*Paginafragment*:
Inschatting van belasting en risico
Risico's van het onderzoeksgeneesmiddel
Zoals alle geneesmiddelen kan fremanezumab ook bijwerkingen veroorzaken, hoewel
niet iedereen daar last van krijgt. De mogelijke ongemakken, bijwerkingen en
risico's van behandeling met fremanezumab zijn niet allemaal bekend. Over het
algemeen wordt dit geneesmiddel goed verdragen. In totaal hebben 484
proefpersonen/patiënten (118 gezonde proefpersonen en 366 patiënten met
migraine) behandeld met minstens 1 dosis TEV-48125 in eerdere klinische
onderzoeken. Er zijn ook 5 andere lopende klinische onderzoeken met het
onderzoeksgeneesmiddel voor migraines. In deze rubriek worden de meest
voorkomende bijwerkingen beschreven bij proefpersonen die werden behandeld met
fremanezumab :
- Irritaties/reacties op de plaats waar bij enkele patiënten fremanezumab via
een onderhuidse injectie werd toegediend:
* erytheem op de injectieplaats (roodheid van de huid dat vaak wijst op een
infectie of ontsteking) - (15 patiënten die fremanezumab kregen toegediend, en
5 patiënten die een placebo kregen toegediend).
* pijn op de injectieplaats - (38 patiënten die fremanezumab kregen
toegediend, en 13 patiënten die een placebo kregen toegediend).
* jeuk op de injectieplaats - (7 patiënten die fremanezumab kregen toegediend,
en 0 patiënten die een placebo kregen toegediend).
* dermatitis op de injectieplaats (ontsteking van de huid) - (3 patiënten die
fremanezumab kregen toegediend, en 0 patiënten die een placebo kregen
toegediend).
* geneesmiddelenovergevoeligheid (werd vastgesteld bij één patiënt die
fremanezumab intraveneus kreeg toegediend (reactie op het infuus), en bij één
patiënt die fremanezumab via een onderhuidse injectie kreeg toegediend).

*Lezen en toepassen*:
a) Hoeveel gezonde proefpersonen kregen volgens het paginafragment in eerdere klinische onderzoeken minstens 1 dosis TEV-48125?
b) Noem alle bijwerkingen op de injectieplaats die het paginafragment opsomt.
c) Vat het paginafragment samen in twee zinnen.
Baseer je uitsluitend op het paginafragment.

*Gegevensblok*:
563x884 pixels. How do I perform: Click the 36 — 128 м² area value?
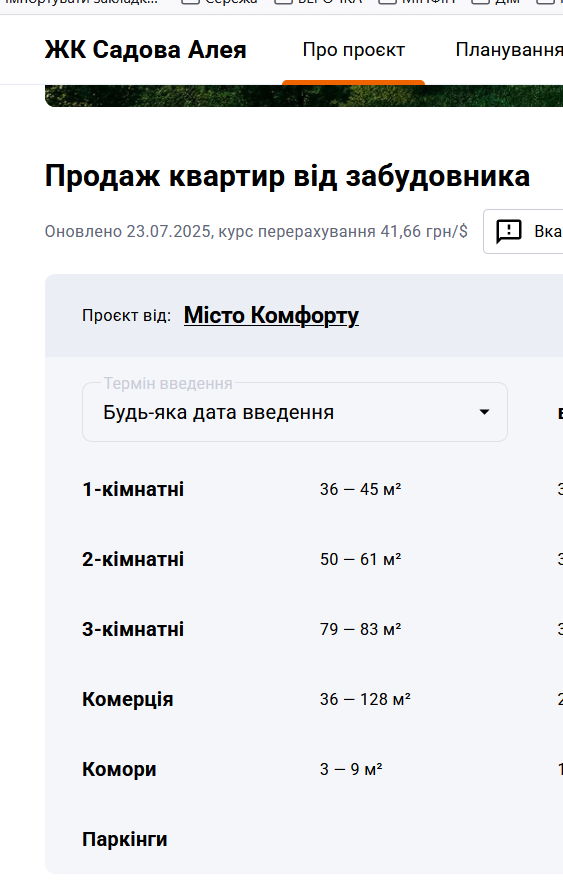[x=365, y=699]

*Antwoorden*:
a) 118 gezonde proefpersonen.

b)
- erytheem op de injectieplaats
- pijn op de injectieplaats
- jeuk op de injectieplaats
- dermatitis op de injectieplaats

c) Fremanezumab kan bijwerkingen veroorzaken, die niet allemaal bekend zijn, maar wordt over het algemeen goed verdragen, en in eerdere klinische onderzoeken kregen 484 proefpersonen/patiënten minstens 1 dosis TEV-48125. Als meest voorkomende bijwerkingen worden reacties op de injectieplaats beschreven, zoals erytheem, pijn, jeuk en dermatitis, en daarnaast werd bij twee patiënten geneesmiddelenovergevoeligheid vastgesteld.